The initiative’s core success lies in combining human expertise with AI-driven efficiency. Two part-time linguists – both PhDs in Linguistics and certified translators – collaborated with the Digital Accessibility Coordinator to design and evaluate the process. Their glossary of more than 500 academic and administrative terms ensures consistency across course materials, website content, and student communications.
Evidence of success:
- Translations produced through the glossary-informed workflow required 50% less post-editing time than traditional manual translation.
- The workflow enabled the rapid localization of Brightspace course shells, reducing turnaround from 4–6 weeks to less than two.
- Research emerging from this initiative has been presented the ALBUS conference and won an award for best student paper.
The initiative reduced outsourcing costs by integrating Microsoft Azure’s existing enterprise license and leveraging open-source AI tools for post-editing support.
Lessons learned:
- Human oversight is essential: MT accuracy can increase dramatically when linguists supervise and train the system using curated glossaries.

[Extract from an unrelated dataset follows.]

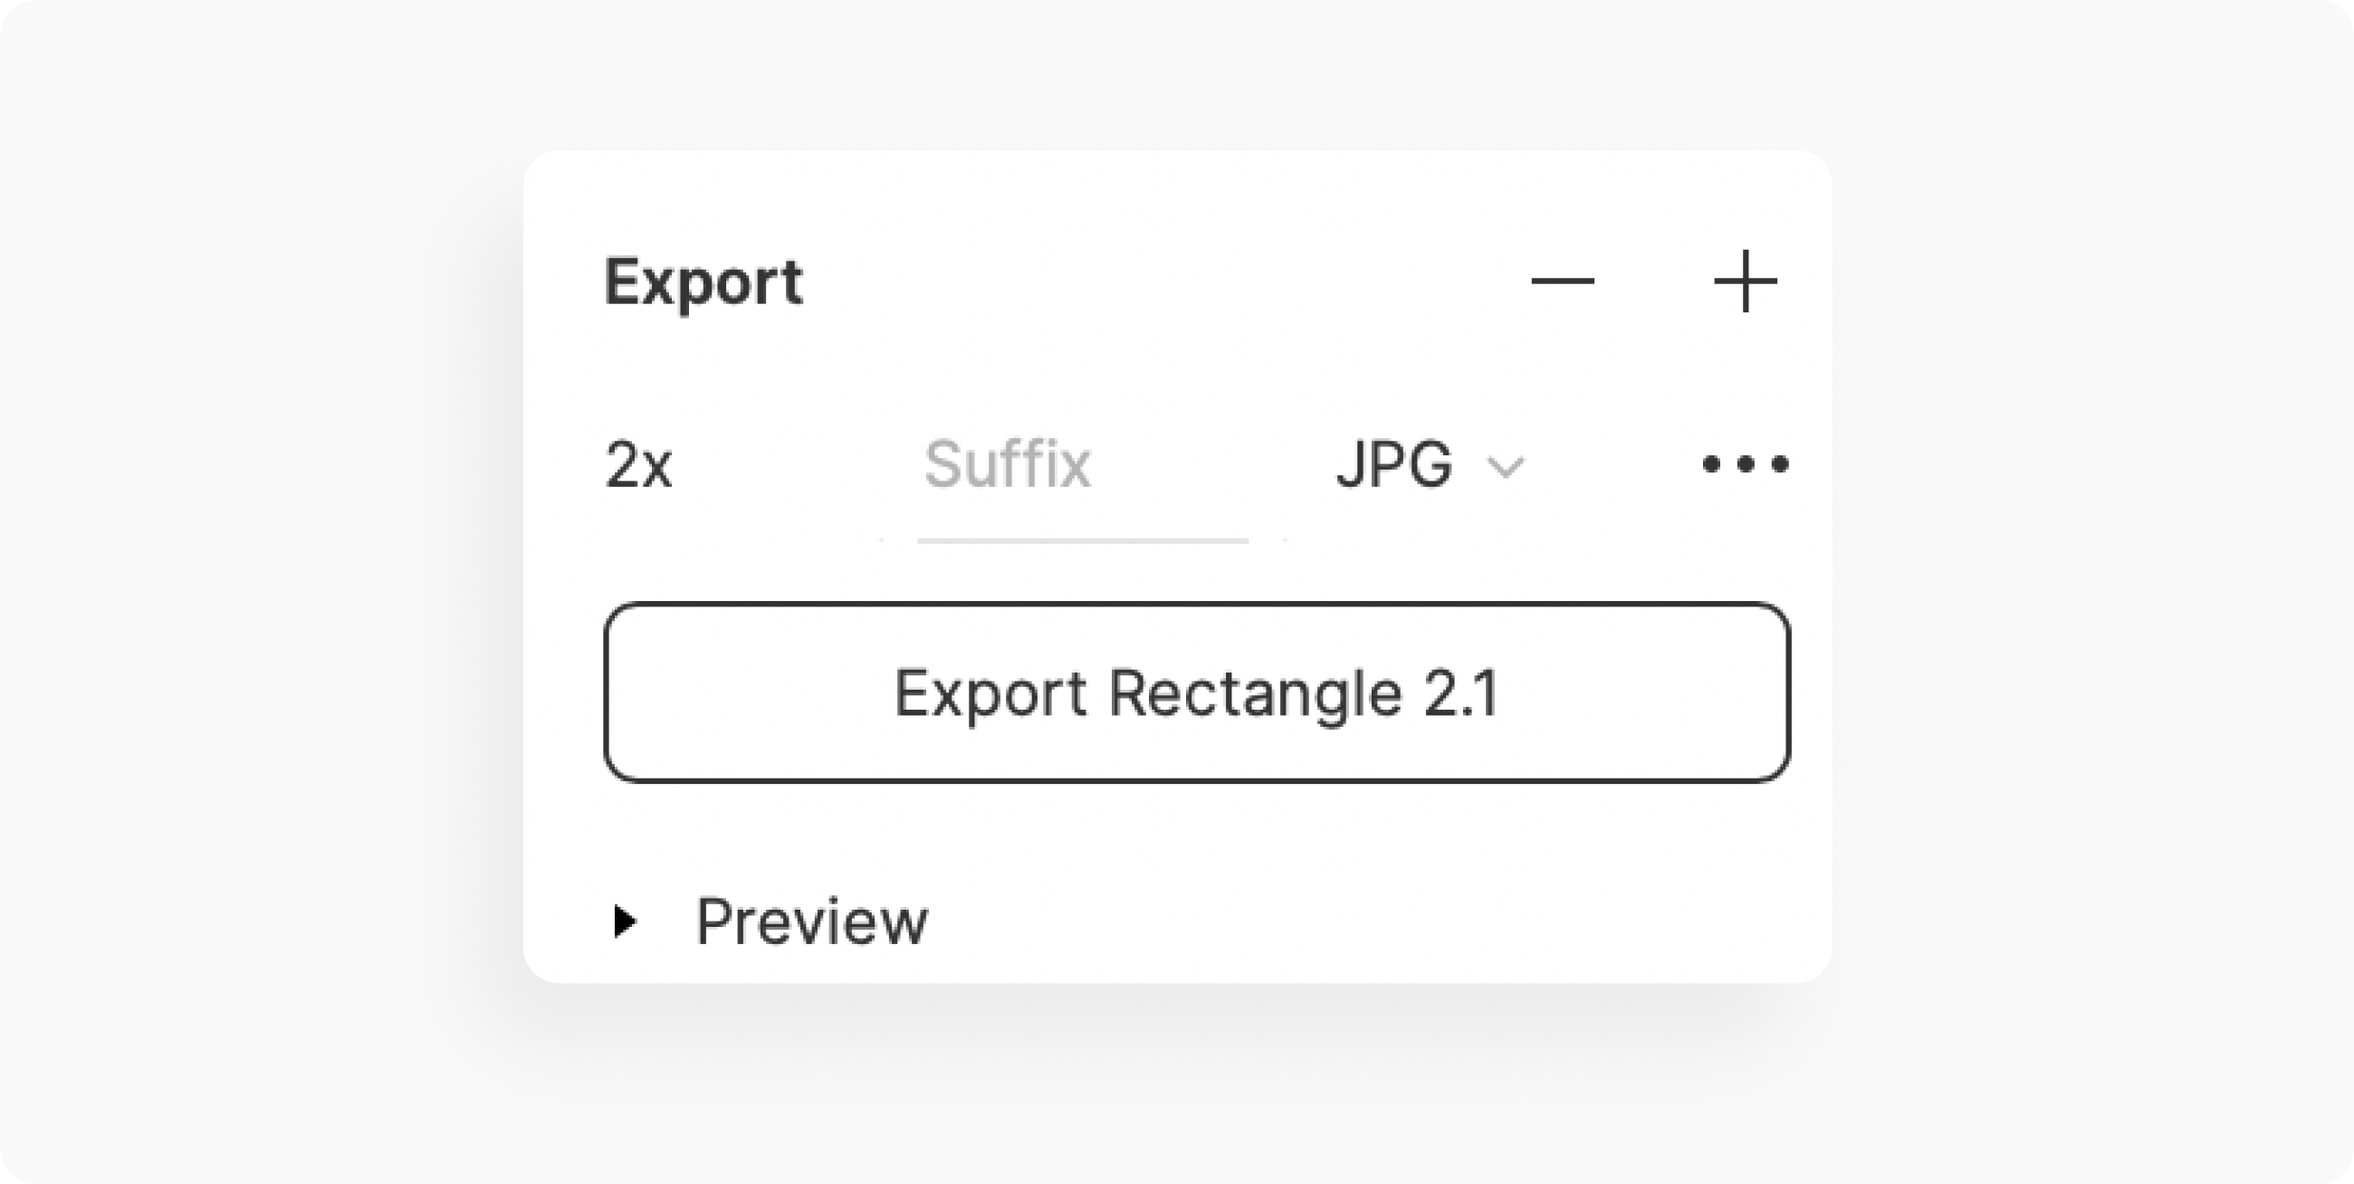Click the chevron next to JPG
2354x1184 pixels.
tap(1506, 468)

- Terminology consistency builds trust: Institutionally coherent translations as more credible and welcoming.
- Sustainability requires integration: Embedding translation into existing workflows, rather than treating it as an afterthought, ensures continuity and scalability.
- Collaboration is key: Success depended on cooperation between accessibility staff, linguists, and instructional designers, reflecting the interdisciplinary nature of inclusive design.
When accessibility, language, and AI intersect intentionally, institutions can achieve cost-efficient, equitable, and replicable multilingual models that directly enhance student belonging and academic success.